Stagg Bowl, W 24–16 vs. Mount Union
- Conference: American Southwest Conference

Ranking
- D3Football.com: No. 1
- Record: 15–0 (9–0 ASC)
- Head coach: Pete Fredenburg (22nd season);
- Offensive coordinator: Stephen Lee (4th season)
- Offensive scheme: Pro-style
- Defensive coordinator: Larry Harmon (17th season)
- Base defense: 3–4
- Home stadium: Crusader Stadium

= 2018 Mary Hardin–Baylor Crusaders football team =

American college football season

The 2018 Mary Hardin–Baylor Crusaders football team was an American football team that represented the University of Mary Hardin–Baylor in the American Southwest Conference (ASC) during the 2018 NCAA Division III football season.

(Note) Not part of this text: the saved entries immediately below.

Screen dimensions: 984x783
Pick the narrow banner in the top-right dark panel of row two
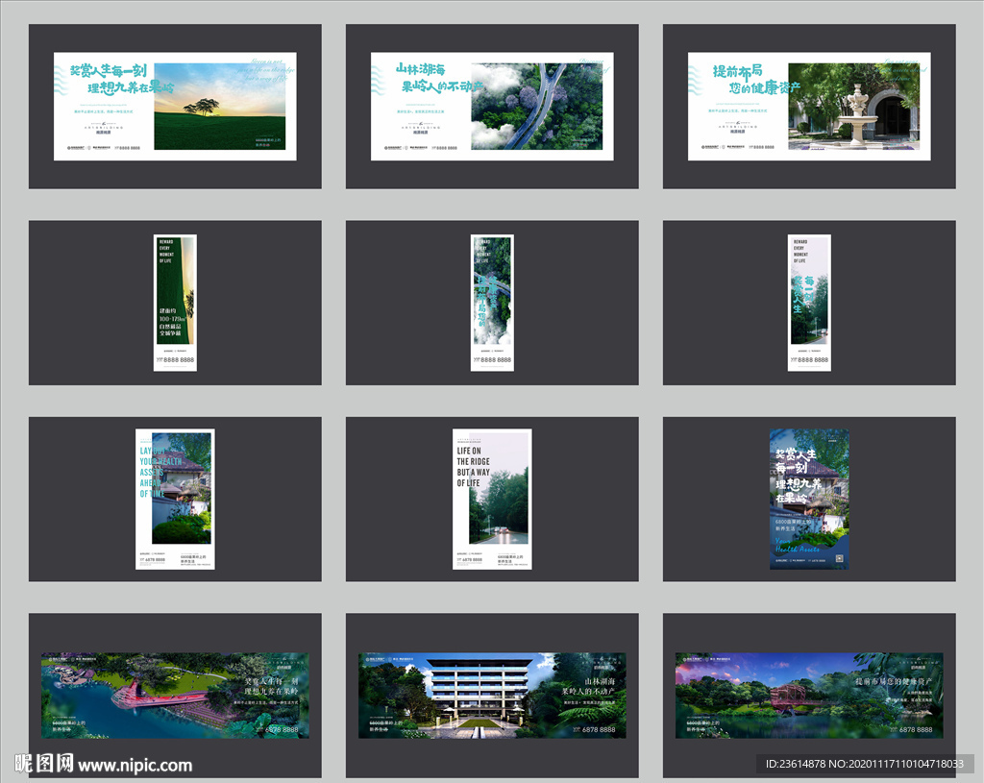[809, 303]
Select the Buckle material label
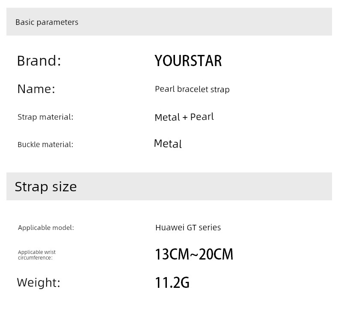 tap(45, 145)
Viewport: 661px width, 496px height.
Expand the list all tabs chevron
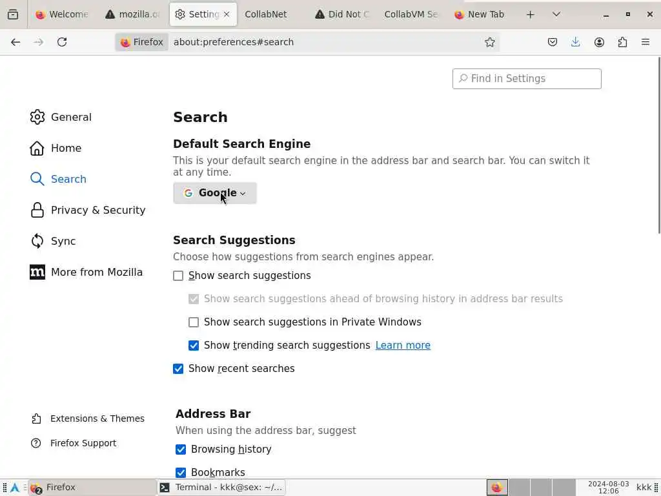tap(556, 14)
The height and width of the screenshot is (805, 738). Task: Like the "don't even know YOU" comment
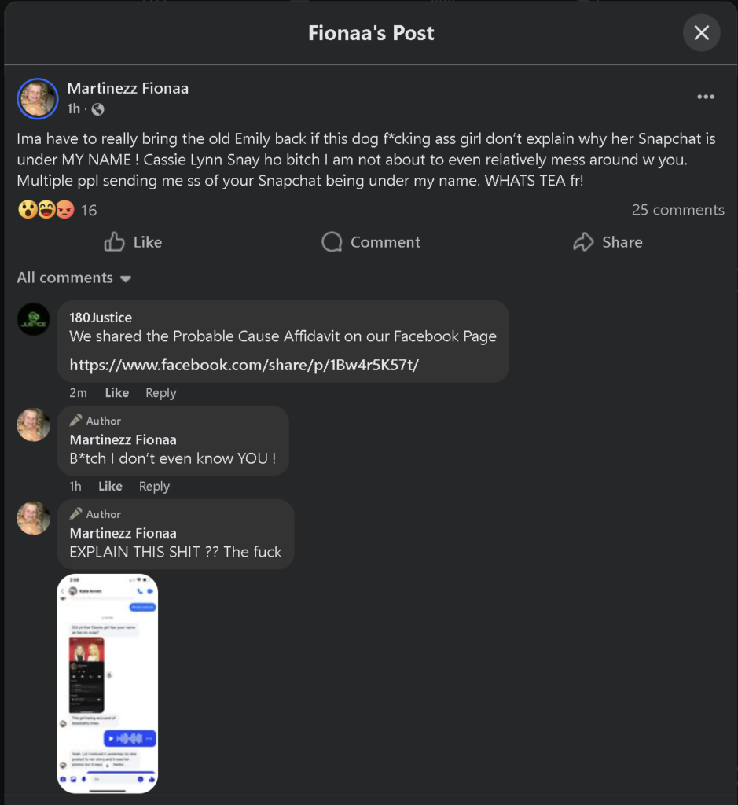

In their 22nd year under head coach Pete Fredenburg, the team compiled a 15–0 record (9–0 against conference opponents) and won the ASC championship. The team advanced to the NCAA Division III playoffs and defeated Mount Union, 24–16, in the 2018 Stagg Bowl.

Three Mary Hardin-Baylor players were selected by the Associated Press as first-team players on its Division III All-America team: running back Markeith Miller; linebacker Jalen Martin; and defensive back Jefferson Fritz.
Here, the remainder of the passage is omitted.